Ghazanfar Ali Khan is a senior journalist, media consultant, and social worker based in Riyadh, Saudi Arabia. He was the Bureau Chief at Arab News, an English newspaper covering Saudi Arabia and the Gulf region.

== Education and career ==
Khan was born on October 8, 1962, in Darauli village, Siwan district, Bihar, to Abdul Hamid Khan and Koraisha Khatoon. He attended S.L. Jain High School in Darauli, Siwan, Bihar for his high school education. Later, he pursued higher studies at Aligarh Muslim University in Aligarh, Uttar Pradesh, where he earned a Bachelor of Arts Honors and a Master of Arts in English. Khan also has a Postgraduate Diploma in Journalism from the Management Promotion Institute in Delhi and has been awarded an honorary doctorate by the World Human Rights Protection Commissions (WHRPC).

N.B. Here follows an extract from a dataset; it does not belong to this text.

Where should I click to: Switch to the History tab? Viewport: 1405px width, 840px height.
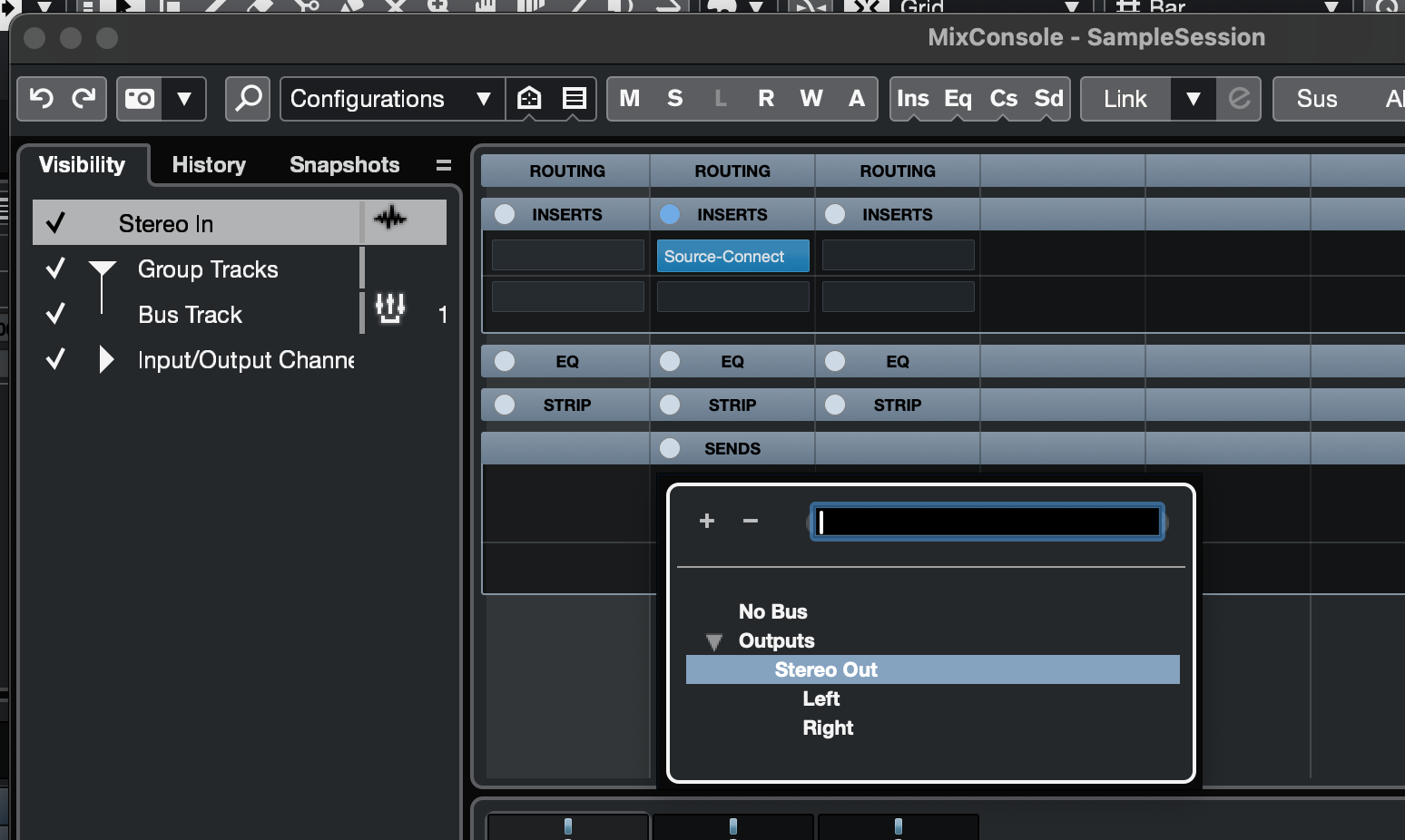coord(209,165)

From 1993 to December 2018, Khan worked with Arab News initially as a Senior Reporter and later as Bureau Chief in Riyadh. Prior to this, he was associated with prominent Indian daily newspapers from 1985 to 1991. Khan also served as a contributing editor for The Diplomat Magazine, published by the Saudi Ministry of Foreign Affairs. His contributions to Ahlan Wasahlan, the inflight magazine of Saudi Arabian Airlines, focusing on tourism, travel, and key destinations, received commendation. He also contributed stories and features to the Associated Press in 1994 and 1995 across various publications including Arab News, The Diplomat, Ahlan Wasahlan, The Hindustan Times, and The Nation and the World.

== Books ==

- Mera Paigham Mohabbat Hai Jahan Tak Pahunchay

== Awards and recognition ==

1995:

- Received Saudi Arabia's Arab News Best Reporter Award.
- Participated in the Global Media Summit in South Korea.

2006:

- Panelist at Global Inter-Media Dialogue in Bali, Indonesia in 2006.

2008:

- Participated in the Global Forum for Media Development in Athens, Greece in 2008.

2009:

- Received the European Union Familiarization Certificate.
- Presented a research paper on Indo-Saudi Cultural Relations at the Center for Asian studies at Prince Saud Al Faisal Institute for Diplomatic Studies, Ministry of Foreign Affairs, Saudi Arabia.

2013:

- Member of the jury of the Samir Foundation Award in Lebanon (Selected by EU).

2016:

- Participated in the Middle East Journalists' Visit Program organized by the Singapore Government in 2016.

2018 & 2019:

- Participated in the Global Media Forum in Bonn, Germany in 2018 and 2019.
- Member of Saudi Journalists' Association, Riyadh 2019.

2024:

- Awarded an honorary doctorate and membership by The World Human Rights Protection Commission (WHRPC) for his contributions to journalism and social work over the past 30 years.
- Received an award from the Aligarh Muslim University Old Boys Association in Patna, Bihar, for his work in journalism, particularly for helping Muslims and minorities.

== Personal life ==
Khan is married to Rizwana Khan, who teaches Hindi at the International Indian School, Riyadh (IISR) in Saudi Arabia. He has one son and two daughters.